Eega () is a 2012 Indian bilingual fantasy film written by V. Vijayendra Prasad and directed by his son, S. S. Rajamouli. It was produced by Korrapati Ranganatha Sai Varahi Chalana Chitram with an estimated budget of 260 to 400 million, and was made simultaneously in Telugu and Tamil, the latter as Naan Ee (I, Housefly). The film stars Sudeep, Nani, and Samantha Ruth Prabhu. M. M. Keeravani composed the soundtrack and score. K. K. Senthil Kumar was director of photography and Kotagiri Venkateswara Rao edited the film. Janardhan Maharshi and Crazy Mohan wrote the dialogue for the Telugu and Tamil versions, respectively.

The narrative of Eega is in the form of a bedtime story told by a father to his daughter. Its protagonist is Nani, who is in love with his neighbour Bindu. Nani is murdered by a wealthy businessman named Sudeep, who is attracted to Bindu and considers Nani a rival. Nani reincarnates as a housefly and tries to protect Bindu while avenging his death.
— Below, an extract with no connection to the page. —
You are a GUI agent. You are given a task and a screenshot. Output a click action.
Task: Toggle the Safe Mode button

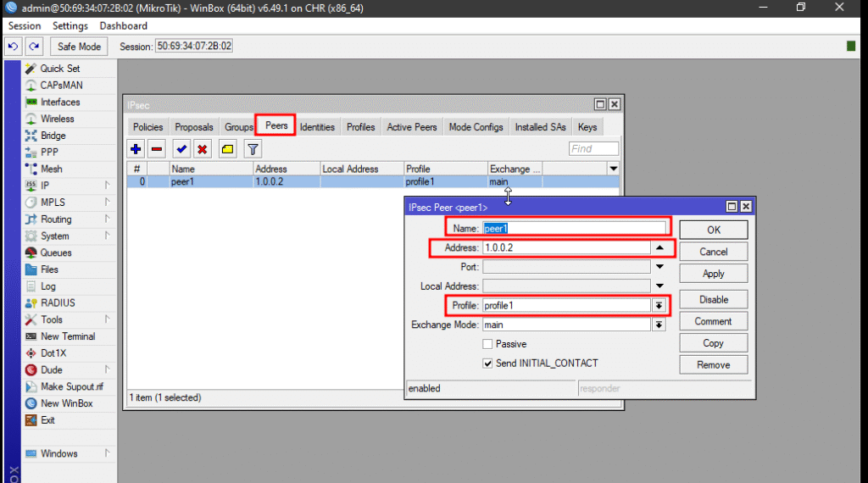tap(79, 47)
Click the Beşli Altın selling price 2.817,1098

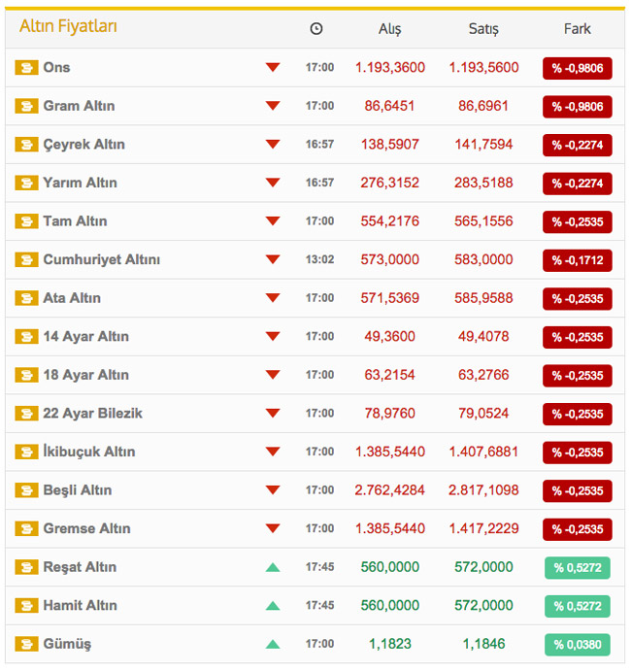coord(483,490)
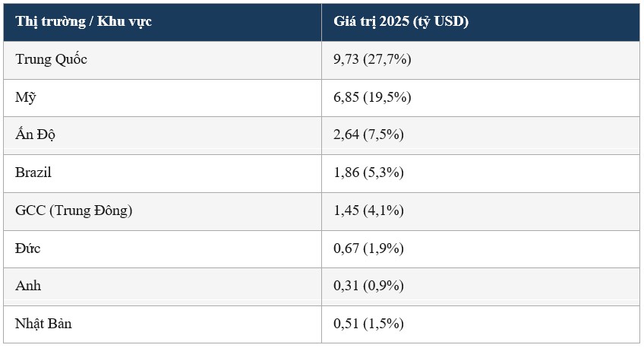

The idea for the film originated in the 1990s from a conversation in which Prasad joked with Rajamouli about the idea of a fly seeking revenge against a human. Rajamouli reconsidered the idea after finishing Maryada Ramanna (2010), and Prasad developed it into a script. The film's production began on 7 December 2010 at Ramanaidu Studios in Hyderabad. Principal photography began on 22 February 2011 and continued until late February 2012. Makuta VFX and Annapurna Studios oversaw Eega visual effects and digital intermediate process, respectively.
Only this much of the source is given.